He pulled the Harley into another wide arc, cutting left into the secondary street. As he started the big machine along the uneven pavement, he heard Natalie behind him, whispering, her voice hoarse, 'John—on your right!'

Rourke perfunctorily glanced to his right, raised his right hand in a small wave and whispered back to the girl. 'Yeah… I saw them.' As they cruised slowly down the street on each side of them now armed men and women were appearing, stepping out of doorways, from behind overturned cars and trucks, closing in like a wall behind them. 'Relax,' he rasped. 'If they wanted to shoot first they'd be doing it by now.'

'I don't take much comfort from that,' the girl said, almost angrily.

Suddenly, the girl almost screamed, 'Look—up ahead—they've got Paull'

'Yeah… I see it,' Rourke said softly. Rubenstein was on his knees at the end of the street, his hands tied out, arms stretched between the rear axle of an overturned truck and a support column for one of the smaller factory loading docks. There was a young man standing beside Rubenstein, an assault rifle with fixed bayonet in his hands, the point of the bayonet at the side of Rubenstein's throat. 'I don't know who these people are—but they aren't brigands either. At least not the type we've seen.'

'John—go back!' Rubenstein screamed, the man beside Rubenstein then pressing the bayonet harder against Rubenstein's throat, silencing him.

Rourke stopped the Harley he rode about twenty feet in front of Rubenstein, slowly but deliberately swinging the CAR-15 in the direction of the man with the bayonet, his right fist clenched on the rifle's pistol grip.

'Who are you people?' Rourke asked slowly, his eyes scanning the knot of young men and women, all of them armed. He had counted—including the ones walled behind him now and blocking his way out— perhaps twenty-five, more or less evenly divided male and female and all of them in their middle to late teens.

'We'll ask the questions,' a dark-haired boy with what looked like acne on his left cheek shouted.

'Then ask away, boy,' Rourke said, glaring at the young man but keeping the muzzle of his CAR-15 trained where it had been—on the one holding the bayonet to Rubenstein's throat.

'Who are you?' the acne-faced voice came back, unsteadily but loud.

Rourke exhaled hard, saying in a voice not much above a whisper, 'John T.

Rourke, the girl here says she's Natalie Timmons and the man your pal has on the ground there is Paul Rubenstein. Just wayfarin' strangers, kid.'

'Who are you with?' the leader shouted.

'You don't listen too good, do you boy?' Rourke said, shooting an angry glance at the perhaps eighteen- year-old belonging to the voice.

'I mean what group are you with?'

'Well,' Rourke began. 'I belonged to a motor club before the war. That do you any good?'

'Cut out the smart-ass routine, mister!'

'Boy,' Rourke said slowly, menacingly, 'you talk that way to me once more and you've got an extra navel —just a shade over five and a half millimeters wide,'

and Rourke gestured with the CAR-15, then settled it back covering the man guarding Paul Rubenstein. 'Now—what are you doing with my friend here?'

'You came to steal from us, didn't you?' the acne-faced leader shouted.

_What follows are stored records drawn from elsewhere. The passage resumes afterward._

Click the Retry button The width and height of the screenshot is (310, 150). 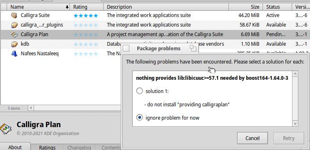pyautogui.click(x=289, y=138)
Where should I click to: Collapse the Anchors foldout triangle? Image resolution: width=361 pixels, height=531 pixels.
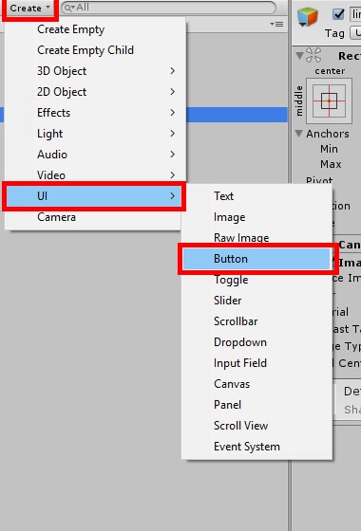(298, 134)
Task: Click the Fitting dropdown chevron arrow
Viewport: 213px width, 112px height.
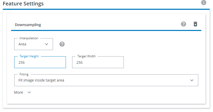Action: 192,80
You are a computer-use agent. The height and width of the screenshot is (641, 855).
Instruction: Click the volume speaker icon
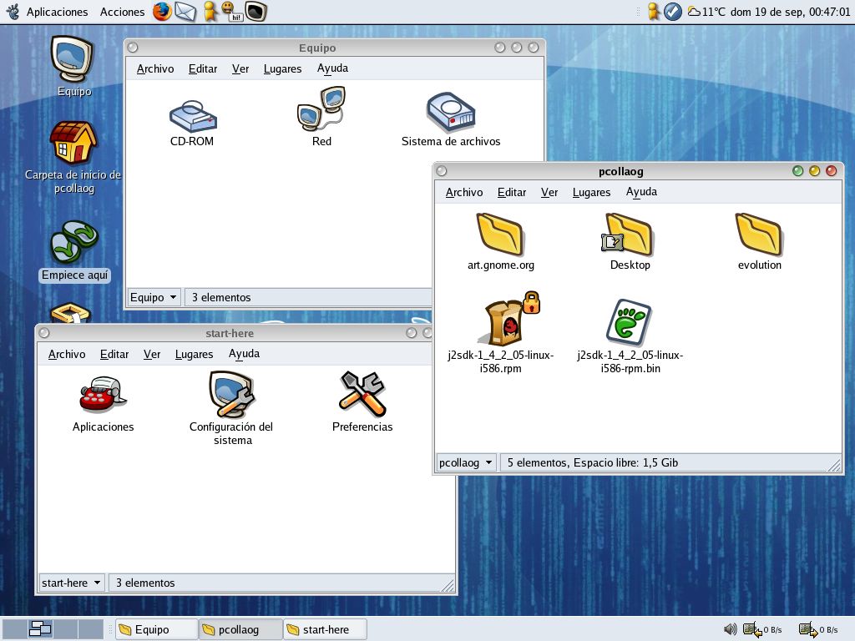[730, 629]
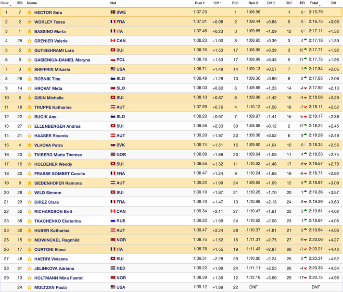Click the Sweden flag beside Hector Sara

(x=113, y=12)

'What—you deaf kid,' Rourke said. 'Learn to control your voice. If you've got something I want, I'll deal with you for it. If there's something I want that nobody's got but it's there anyway, yeah, I'll take it. Promissory notes and money and checks and credit cards aren't much good these days, I understand.'

'We call ourselves the Guardians.'

'Well—how nice for you. What are you the 'Guardians' of?'

As Rourke asked the question, he could hear Natalie trying to whisper to him. He leaned back away from his handlebars and caught her voice, 'Rourke—behind us—six of them coming.'

'We are the Guardians—'

'You ask me,' Rourke said, 'I think you're the crazies, myself.' Suddenly Rourke's body tensed as he leaned forward. His tone softening, he addressed all the young men and women there, shouting, 'How many of you have marks on your faces like he has—or elsewhere on your bodies?'

A girl stepped forward out of the knot around the leader. Rourke saw the acnelike marks on both her cheeks and neck. 'Who are you?' she demanded.

The six advancing from behind Rourke were getting closer. He could see them now out of the corner of his left eye.

'Where were you the night of the war?' Rourke asked, slowly.

'Were we anywhere near a blast site, do you mean?' the girl asked, almost laughing, her dark eyes crinkling into a strange smile.

'We were,' the acne-faced leader began. 'And we know what we've got. But guarding here is what we do.'

The girl beside the leader of the young people went on, 'We were away on a senior class field trip. By the time the bus ran out of gas and we walked back here everyone had gone. We knew where there were some guns and we've been running the town ever since. We know we've all got radiation sickness, we're all dying. But we're guarding the town until our families get back. We're doing this for them.'

Rourke eyed the six, now just a few feet behind himself and Natalie. 'What if they don't come back?' Rourke asked slowly.